Hirose was an island of calm in what is often a chaotic series. Let’s face it, these are young players, most of whom haven’t played in the same league, never mind being teammates. Give them a new coach and little practice and games can be messy. The play of individuals rather than teams is being judged, here.
None of that affected Hirose or McDonough outside of providing them with a showcase for their work. Hirose’s one goal and four assists were a fine thing to see, likewise McDonough’s three power-play goals. More important was how they found space and time for themselves and their teammates. While those players were scoring leaders for Vancouver, it’s the all-around play that the team is looking for here.
The Canucks prospects have more depth to get through this year than when they signed, but that doesn’t mean it’s impossible. Without more trades happening, neither is likely to start in Vancouver, but injuries are just part of life in sports. Both should keep close to their phones this year.
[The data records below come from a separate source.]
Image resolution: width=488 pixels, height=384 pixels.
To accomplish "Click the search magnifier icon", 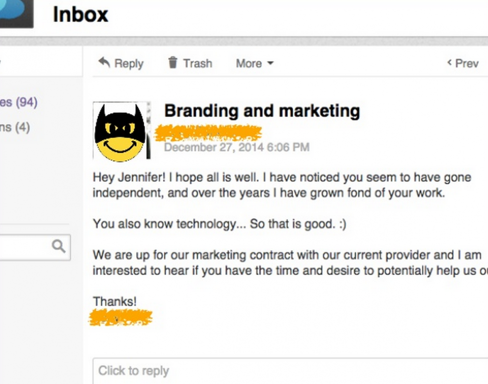I will (x=58, y=246).
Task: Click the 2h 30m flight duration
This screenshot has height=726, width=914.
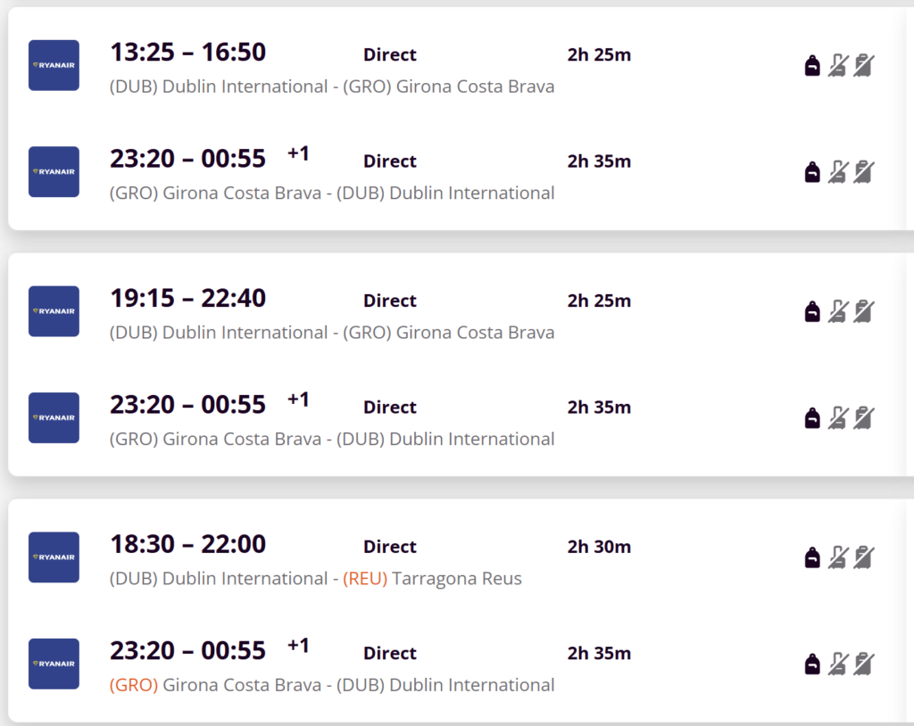Action: 599,547
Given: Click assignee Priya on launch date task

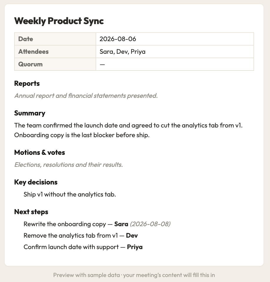Looking at the screenshot, I should tap(135, 247).
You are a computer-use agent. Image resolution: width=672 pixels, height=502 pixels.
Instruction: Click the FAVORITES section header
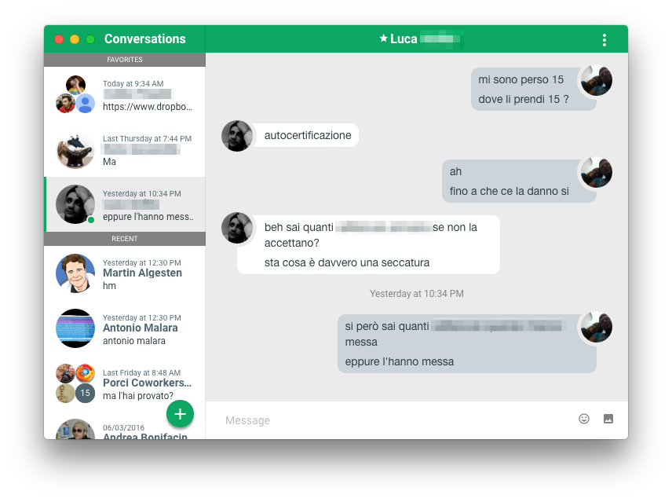click(125, 60)
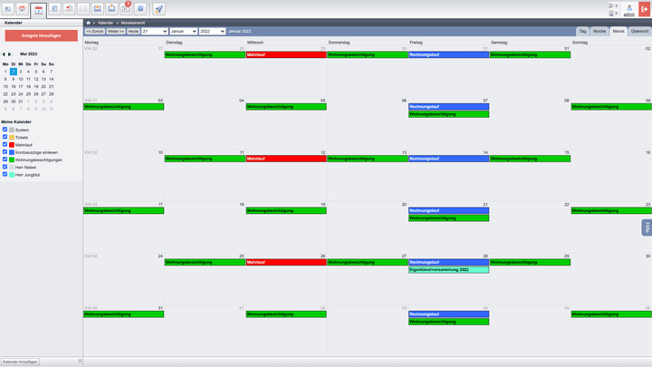
Task: Toggle the Tickets calendar checkbox
Action: [x=5, y=137]
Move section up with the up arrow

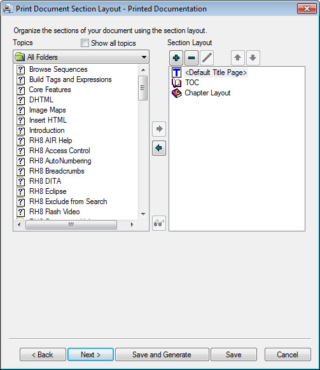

The tournament was a promising continuation for Arshdeep Bains, too, who incorporated his linemates well in plays while finding his own spots to shine.
Middle of the Pack
Bains is a very smart player, which is good because he’s not the fastest guy on the ice or the largest. But he looks better at holding the puck and recognizing when to get it to teammates or just to safety. If he makes it to the NHL – and it looks promising – then it will likely be as a defensive specialist. That covers a lot of ground, but his version is going to be all about puck retention and chipping in some points.
His pro career is off to a good start in Abbotsford, and that’s where he will likely be come opening night. With the Canucks moving out one winger he may well get a shot at the NHL level this season. He may get a few games in, but the team probably wants him to be a leader while improving his skills in Abbotsford for now.
On the flip side of that is Aatu Räty. While centre depth has improved for Vancouver, they desperately want the 20-year-old Räty to be a player – and soon. He is caught a bit in a Twilight Zone of his best skills – fetching the puck and disrupting opponents – are classic “winger” abilities.
He did very well in this tournament, even if his point totals were nothing special. His only goal was into an empty net, but the passing was very good and more importantly showed improved timing. He recognized where the dangerous areas on the ice were and got the puck there, though his teammates only finished two.
It’s worth mentioning that Räty had four coaches last season, playing in two leagues with four cities. If his production wasn’t quite as high as hoped, that’s understandable. A bit of stability this season is going to do him well. While it feels like he’s been around for years, this will be just his second full pro season in North America.
The Canucks have effectively bought him some time with the signings of Teddy Blueger and Pius Suter in addition to Nils Åman. There’s Sheldon Dries as an emergency call-up should Vancouver need one and Max Sasson to support him in Abbotsford.
That all being said, the sooner Räty can look like an NHL centre, the better.
Any Other Canucks Prospects We Should Mention?
Okay, yes, Cole McWard had a very good series and we really should have mentioned him in the list of NHL-experienced Canucks at the tournament. Beyond his two goals and two assists, McWard was a big part of the Canucks penalty kill and very much looked at home.
While Hirose is the better player, McWard has a better chance of playing more NHL games. That’s simply by virtue of being on the right side, where it’s unknown how long Tyler Myers will remain with the team.
But McWard has more to prove than five NHL games and a prospects tournament. What are the odds of him being the replacement should the right side of the defence become depleted? He has Matt Irwin, Ian Cole, and Noah Juulsen to pass, first.
And he – along with Hirose and McDonough – has one more week to prove he’s worth consideration.